Assignment — Leaving nothing out, print each line of the material exactly.

Content starts

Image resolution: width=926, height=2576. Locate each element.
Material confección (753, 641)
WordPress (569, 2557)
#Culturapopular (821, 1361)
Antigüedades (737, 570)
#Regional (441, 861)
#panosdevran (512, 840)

Content ends

Task solution —
Image resolution: width=926, height=2576. Locate each element.
Material confección (753, 641)
WordPress (569, 2557)
#Culturapopular (821, 1361)
Antigüedades (737, 570)
#Regional (441, 861)
#panosdevran (512, 840)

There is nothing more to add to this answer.